[Collected data]
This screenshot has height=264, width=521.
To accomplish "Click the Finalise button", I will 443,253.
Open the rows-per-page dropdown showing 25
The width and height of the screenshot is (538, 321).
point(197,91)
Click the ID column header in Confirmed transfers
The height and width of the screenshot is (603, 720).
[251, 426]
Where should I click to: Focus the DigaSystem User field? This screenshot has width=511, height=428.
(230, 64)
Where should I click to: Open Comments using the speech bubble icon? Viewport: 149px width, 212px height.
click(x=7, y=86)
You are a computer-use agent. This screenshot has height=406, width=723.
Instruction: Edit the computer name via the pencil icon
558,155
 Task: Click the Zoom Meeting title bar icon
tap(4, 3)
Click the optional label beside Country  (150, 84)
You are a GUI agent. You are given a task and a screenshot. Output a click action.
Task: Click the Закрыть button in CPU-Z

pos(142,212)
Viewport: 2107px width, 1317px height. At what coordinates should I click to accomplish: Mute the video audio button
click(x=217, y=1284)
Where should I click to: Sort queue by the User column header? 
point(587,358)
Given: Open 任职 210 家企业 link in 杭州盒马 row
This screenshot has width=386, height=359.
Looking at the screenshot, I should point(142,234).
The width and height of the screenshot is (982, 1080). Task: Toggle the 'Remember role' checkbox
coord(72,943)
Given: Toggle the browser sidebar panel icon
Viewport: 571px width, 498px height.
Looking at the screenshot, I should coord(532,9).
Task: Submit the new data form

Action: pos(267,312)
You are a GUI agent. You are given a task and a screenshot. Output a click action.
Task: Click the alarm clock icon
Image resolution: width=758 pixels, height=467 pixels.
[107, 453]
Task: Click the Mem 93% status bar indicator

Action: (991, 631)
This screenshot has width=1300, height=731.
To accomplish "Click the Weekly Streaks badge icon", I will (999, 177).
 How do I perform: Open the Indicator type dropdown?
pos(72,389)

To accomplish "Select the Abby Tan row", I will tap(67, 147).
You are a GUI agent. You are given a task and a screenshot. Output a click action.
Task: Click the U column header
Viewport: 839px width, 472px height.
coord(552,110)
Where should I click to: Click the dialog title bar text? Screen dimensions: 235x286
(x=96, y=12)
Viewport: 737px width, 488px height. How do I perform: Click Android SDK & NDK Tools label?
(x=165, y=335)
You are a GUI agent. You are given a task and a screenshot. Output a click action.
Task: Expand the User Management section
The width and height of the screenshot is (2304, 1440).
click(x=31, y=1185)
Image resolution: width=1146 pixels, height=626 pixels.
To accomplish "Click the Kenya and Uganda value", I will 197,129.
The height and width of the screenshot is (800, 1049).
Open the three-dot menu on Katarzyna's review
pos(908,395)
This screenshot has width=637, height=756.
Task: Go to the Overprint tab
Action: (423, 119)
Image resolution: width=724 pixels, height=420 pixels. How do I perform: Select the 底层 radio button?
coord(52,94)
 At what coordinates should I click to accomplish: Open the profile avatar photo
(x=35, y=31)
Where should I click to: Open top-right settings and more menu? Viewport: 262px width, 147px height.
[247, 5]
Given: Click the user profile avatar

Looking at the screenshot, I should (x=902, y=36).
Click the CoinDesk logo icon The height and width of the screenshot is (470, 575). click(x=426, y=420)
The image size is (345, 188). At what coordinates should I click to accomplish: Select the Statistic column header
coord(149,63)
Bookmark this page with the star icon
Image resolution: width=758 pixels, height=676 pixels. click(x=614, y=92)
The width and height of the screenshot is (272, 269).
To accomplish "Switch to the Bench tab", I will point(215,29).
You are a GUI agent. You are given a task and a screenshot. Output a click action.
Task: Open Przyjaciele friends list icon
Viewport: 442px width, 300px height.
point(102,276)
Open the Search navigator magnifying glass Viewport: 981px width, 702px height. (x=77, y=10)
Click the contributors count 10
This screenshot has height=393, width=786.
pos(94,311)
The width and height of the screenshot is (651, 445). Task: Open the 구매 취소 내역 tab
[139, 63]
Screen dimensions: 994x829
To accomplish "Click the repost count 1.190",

- [What is expected]:
Could you repeat exactly the lines above from the line with "The height and width of the screenshot is (603, 720)." up to and including the line with "Click the optional", and only those?

- [Your solution]:
The height and width of the screenshot is (603, 720).
[251, 426]
Where should I click to: Focus the DigaSystem User field? This screenshot has width=511, height=428.
(230, 64)
Where should I click to: Open Comments using the speech bubble icon? Viewport: 149px width, 212px height.
click(x=7, y=86)
You are a computer-use agent. This screenshot has height=406, width=723.
Instruction: Edit the computer name via the pencil icon
558,155
 Task: Click the Zoom Meeting title bar icon
tap(4, 3)
Click the optional label beside Country  (150, 84)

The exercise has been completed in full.